Camminando, superare un tratto pianeggiante ed erboso sino alla sosta presso la base del muro successivo.
7° TIRO:
Salire per il diedro a destra, più semplice, o direttamente sul filo dello spigolo, più aereo e divertente, sino ad un terrazzino di sosta (30 m, III).
8° TIRO:
Ancora a sinistra, sul filo dello spigolo, si superano divertenti passaggi esposti. La sosta è attrezzata in un tratto di cresta pianeggiante (40 m, IV-).
9° TIRO:
Con arrampicata elegante e non difficile si rimonta un bel muretto verticale. Eventualmente stando a sinistra del filo dello spigolo si incontrano difficoltà più elevate (30 m, III).
10° TIRO:
Attenersi ancora una volta al filo dello spigolo, che in un tratto è interrotto da un salto leggermente aggettante (50 m, IV-).
11° TIRO:
Rimontare un'ultima serie di gradoni che conducono presso un'ampia terrazza detritica. Traversare a destra sino al muretto successivo di alcuni metri (50 m, III).
12° TIRO:
Su terreno via via più semplice e appoggiato si risale l'ultima parte dello spigolo sino al vertice della torre Firenze (40 m, II).
Discesa:
Dalla vetta della torre Firenze seguire la traccia di sentiero che, in direzione Est, punta al canalino ghiaioso che incide la vicina parete del monte Stevia. Risalito il canale, si sbuca presso la spettacolare conca prativa dello Stevia, con vista eccezionale sul gruppo del Sella.
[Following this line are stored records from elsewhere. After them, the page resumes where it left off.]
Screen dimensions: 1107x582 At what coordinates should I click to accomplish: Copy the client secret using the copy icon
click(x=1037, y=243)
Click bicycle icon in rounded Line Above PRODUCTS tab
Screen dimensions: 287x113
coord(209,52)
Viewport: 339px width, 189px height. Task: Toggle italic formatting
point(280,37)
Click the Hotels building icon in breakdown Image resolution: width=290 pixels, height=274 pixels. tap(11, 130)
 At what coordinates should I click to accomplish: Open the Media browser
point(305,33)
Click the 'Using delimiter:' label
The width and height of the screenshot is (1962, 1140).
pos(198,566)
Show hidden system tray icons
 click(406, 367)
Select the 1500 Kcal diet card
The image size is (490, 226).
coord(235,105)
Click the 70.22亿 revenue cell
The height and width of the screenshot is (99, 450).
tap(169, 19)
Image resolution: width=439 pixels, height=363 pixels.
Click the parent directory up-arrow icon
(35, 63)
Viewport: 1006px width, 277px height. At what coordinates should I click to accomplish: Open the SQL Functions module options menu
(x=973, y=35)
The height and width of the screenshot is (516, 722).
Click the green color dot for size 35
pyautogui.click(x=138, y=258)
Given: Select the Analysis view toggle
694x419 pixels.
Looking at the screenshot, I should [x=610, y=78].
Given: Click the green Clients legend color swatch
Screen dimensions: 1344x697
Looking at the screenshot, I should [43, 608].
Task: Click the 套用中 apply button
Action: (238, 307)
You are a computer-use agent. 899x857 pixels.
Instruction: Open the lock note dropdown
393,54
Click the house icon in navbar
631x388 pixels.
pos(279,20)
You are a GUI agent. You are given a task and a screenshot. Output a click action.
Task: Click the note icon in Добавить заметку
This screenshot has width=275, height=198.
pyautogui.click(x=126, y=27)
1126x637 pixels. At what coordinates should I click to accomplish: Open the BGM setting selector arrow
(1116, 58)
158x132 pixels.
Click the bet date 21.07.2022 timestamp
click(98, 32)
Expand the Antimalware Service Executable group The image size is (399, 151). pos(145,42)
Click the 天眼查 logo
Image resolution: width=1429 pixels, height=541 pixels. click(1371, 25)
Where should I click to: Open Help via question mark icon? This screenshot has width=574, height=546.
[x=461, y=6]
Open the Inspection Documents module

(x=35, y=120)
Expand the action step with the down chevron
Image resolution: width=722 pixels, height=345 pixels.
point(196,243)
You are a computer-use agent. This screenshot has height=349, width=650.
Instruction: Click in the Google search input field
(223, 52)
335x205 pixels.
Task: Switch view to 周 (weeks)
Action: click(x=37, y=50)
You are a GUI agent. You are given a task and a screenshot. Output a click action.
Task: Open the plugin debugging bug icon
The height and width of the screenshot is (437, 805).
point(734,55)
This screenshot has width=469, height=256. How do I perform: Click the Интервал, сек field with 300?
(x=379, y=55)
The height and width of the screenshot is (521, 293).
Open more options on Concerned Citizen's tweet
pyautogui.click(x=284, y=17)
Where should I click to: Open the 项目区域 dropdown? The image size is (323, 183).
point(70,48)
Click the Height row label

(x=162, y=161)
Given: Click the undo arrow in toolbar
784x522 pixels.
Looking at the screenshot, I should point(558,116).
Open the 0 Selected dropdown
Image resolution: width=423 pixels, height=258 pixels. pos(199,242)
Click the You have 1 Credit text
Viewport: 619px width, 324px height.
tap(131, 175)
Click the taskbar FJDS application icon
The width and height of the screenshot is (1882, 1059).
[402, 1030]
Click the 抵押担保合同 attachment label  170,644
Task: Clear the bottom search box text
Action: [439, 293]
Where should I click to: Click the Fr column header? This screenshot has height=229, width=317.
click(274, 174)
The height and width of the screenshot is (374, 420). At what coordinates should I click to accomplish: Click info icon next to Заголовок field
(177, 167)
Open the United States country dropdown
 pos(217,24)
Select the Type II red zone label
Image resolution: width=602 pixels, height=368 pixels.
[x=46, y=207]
Il sentiero piega a destra verso il bordo della conca e, con piacevole percorso, conduce più in basso ad incrociare il sentiero che collega il rifugio Juac al rifugio Stevia. Seguendo questo tracciato in direzione Ovest (indicazioni per Selva), si transita per una stretta forcella rocciosa e, con ripidi zig-zag, si torna nel bosco alla base delle pareti da cui in breve al sentiero dell'andata.